Later this year I’m going to take on a significant Web-design project for a nonprofit organization. I’m not promising anything spectacular — just something that will be reasonably well-organized and up-to-date.
For my own modest sites (like this), I use SeaMonkey, a free, open-source descendant of the soon-to-be-late Netscape. I like the price, obviously, and the results are fine for my limited purposes. There are two things about it that I don’t like, though:
- When I make revisions, the underlying HTML code doesn’t clean itself up. To the contrary, it gets gloppier, to the point where sometimes I have to look at the source code and fix things by hand. I don’t want to do this, and I’m not good at it. It would be a major pain with a larger site.
- SeaMonkey is bare-bones, and provides no help in the way of templates or automated features to improve the appearance or performance of the site.
I briefly considered Apple’s iWeb before concluding that it was too limited even for me.

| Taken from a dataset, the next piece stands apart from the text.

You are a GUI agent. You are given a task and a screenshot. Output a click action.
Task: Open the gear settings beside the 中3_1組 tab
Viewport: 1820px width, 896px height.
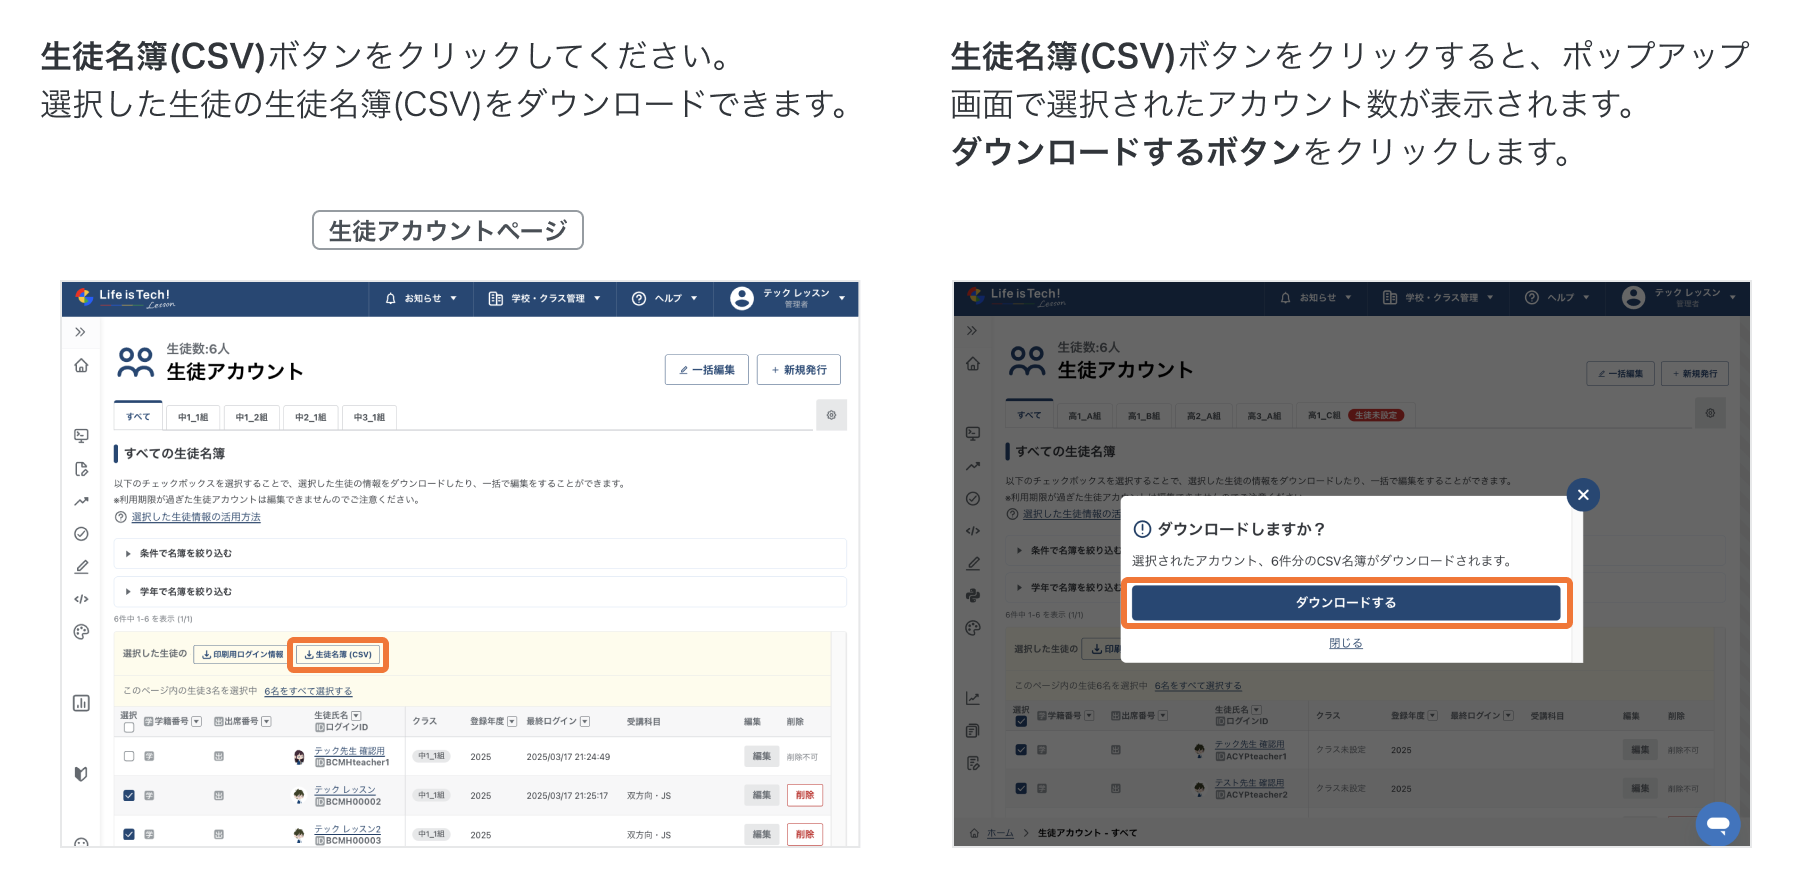pyautogui.click(x=831, y=415)
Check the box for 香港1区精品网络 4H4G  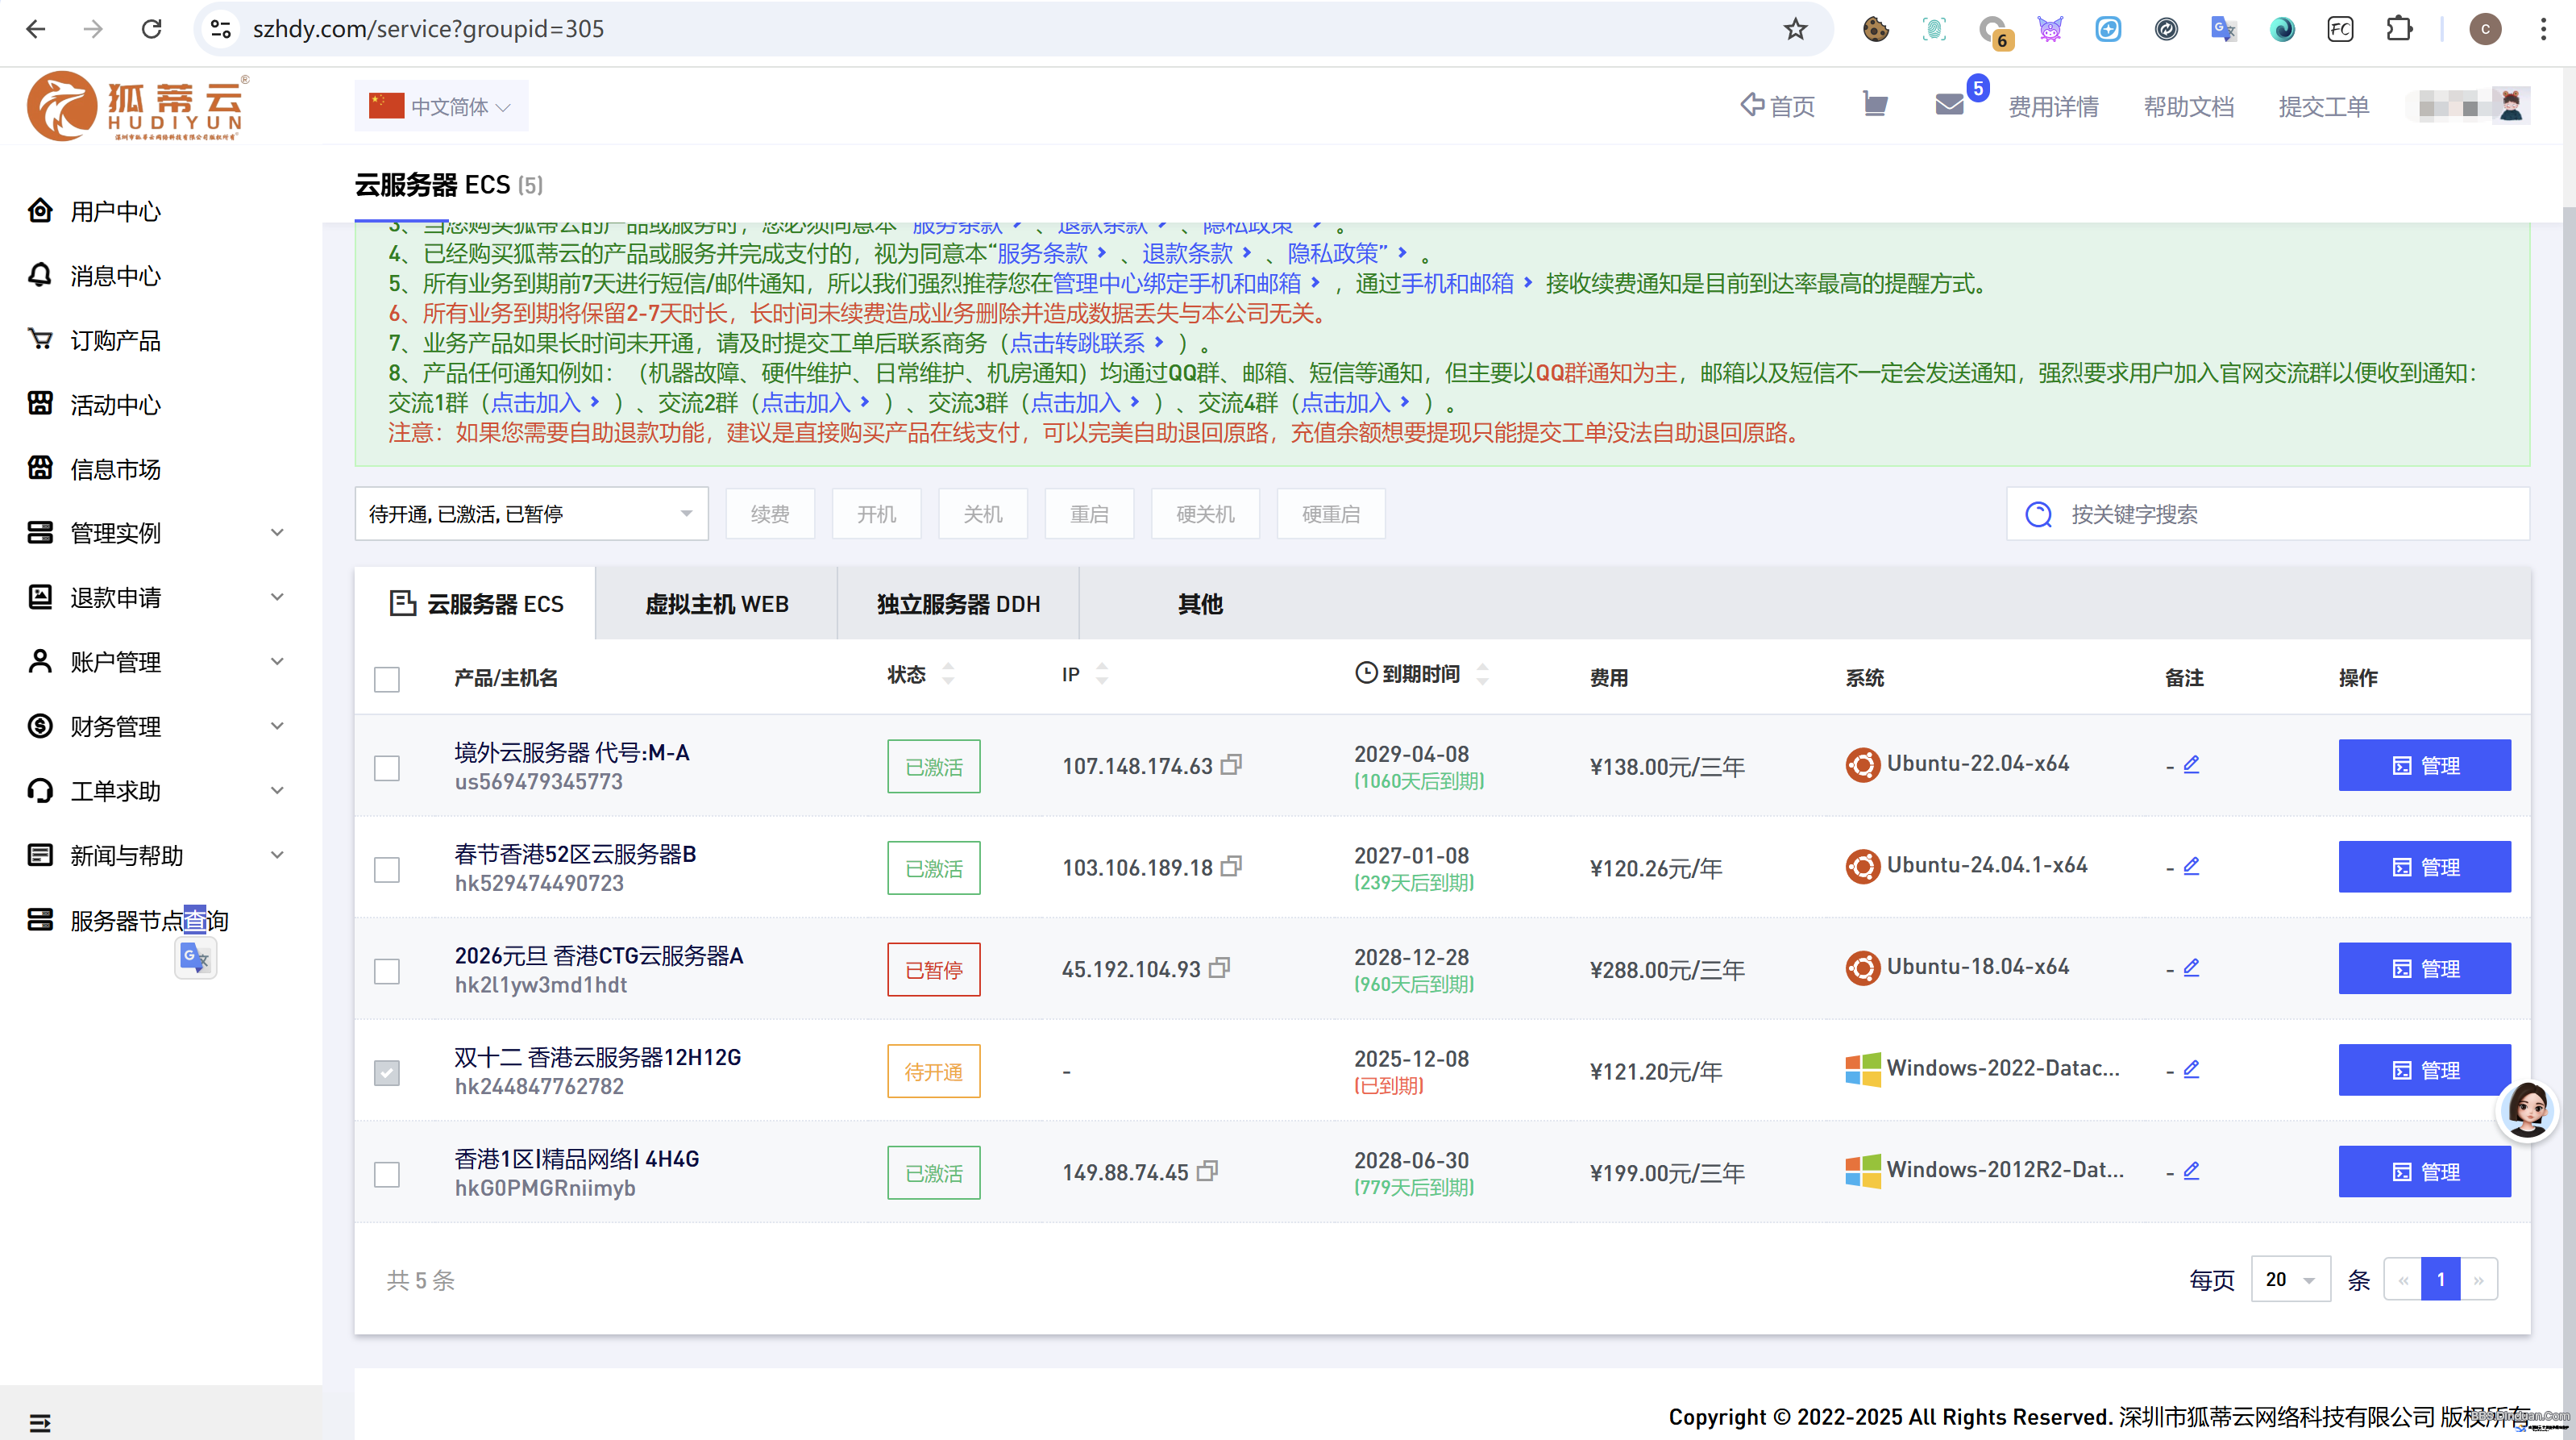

I gave the open-source KompoZer a whirl and decided it was buggier than SeaMonkey (and less well supported).
Next up: RapidWeaver, Freeway Express and, of course, the big one, Adobe’s Dreamweaver, which strikes me as way more than I need, but which would certainly amount to a comprehensive solution.
So if there are any residents of Media Nation with good advice for an OS X Web-design program, I’d love to hear from you.